[PROMPT] Could you retype every line below exactly, omitting the images?

[DATA RECORDS]
↓

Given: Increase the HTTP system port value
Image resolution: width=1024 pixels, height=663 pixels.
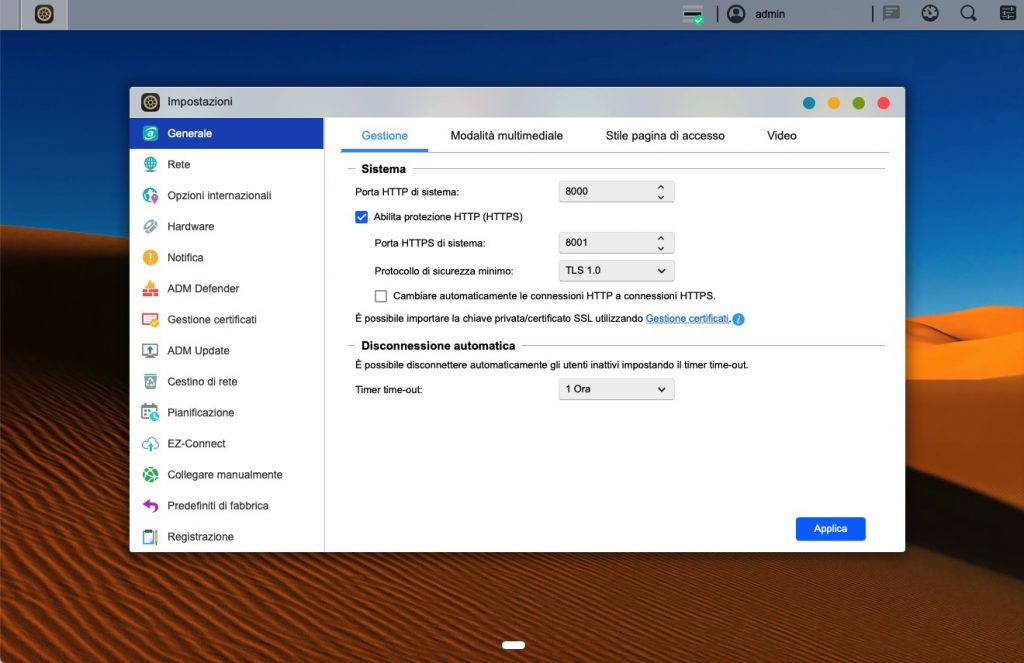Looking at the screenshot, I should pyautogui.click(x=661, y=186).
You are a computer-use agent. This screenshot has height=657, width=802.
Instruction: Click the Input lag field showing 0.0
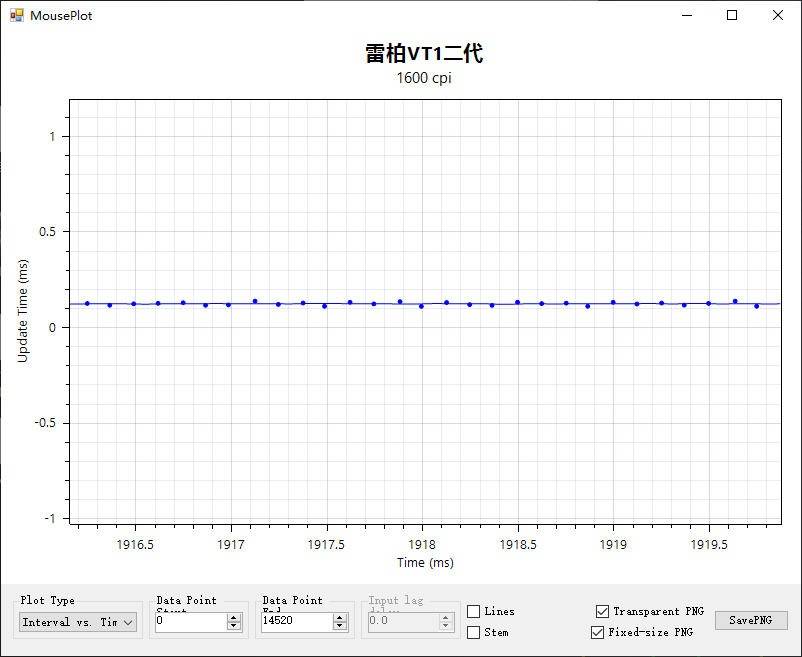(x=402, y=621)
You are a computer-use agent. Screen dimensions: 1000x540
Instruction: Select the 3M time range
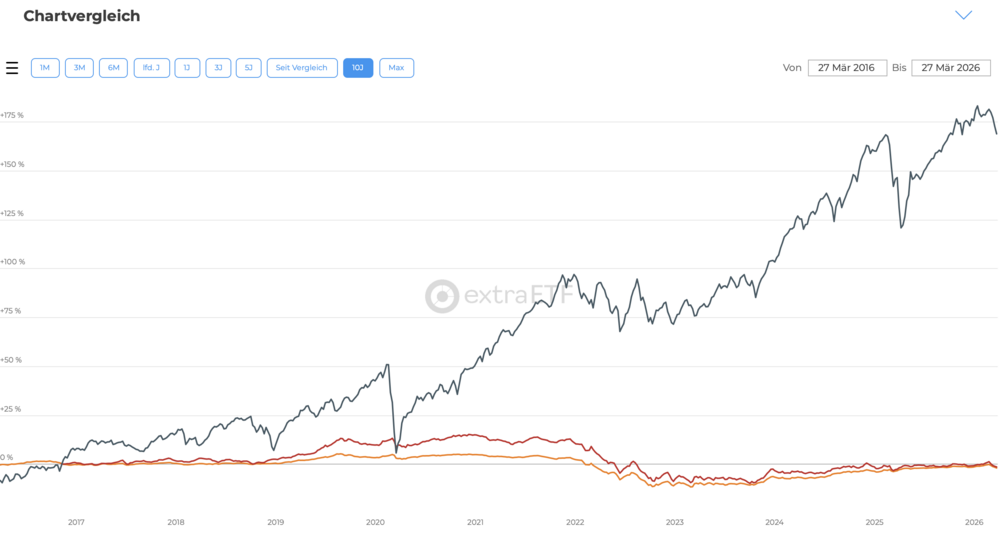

↑

[RESPONSE AREA]
Given: Increase the HTTP system port value
Image resolution: width=1024 pixels, height=663 pixels.
Looking at the screenshot, I should pyautogui.click(x=661, y=186).
You are a computer-use agent. This screenshot has height=657, width=802.
Instruction: Click the Input lag field showing 0.0
(x=402, y=621)
You are a computer-use agent. Screen dimensions: 1000x540
Instruction: Select the 3M time range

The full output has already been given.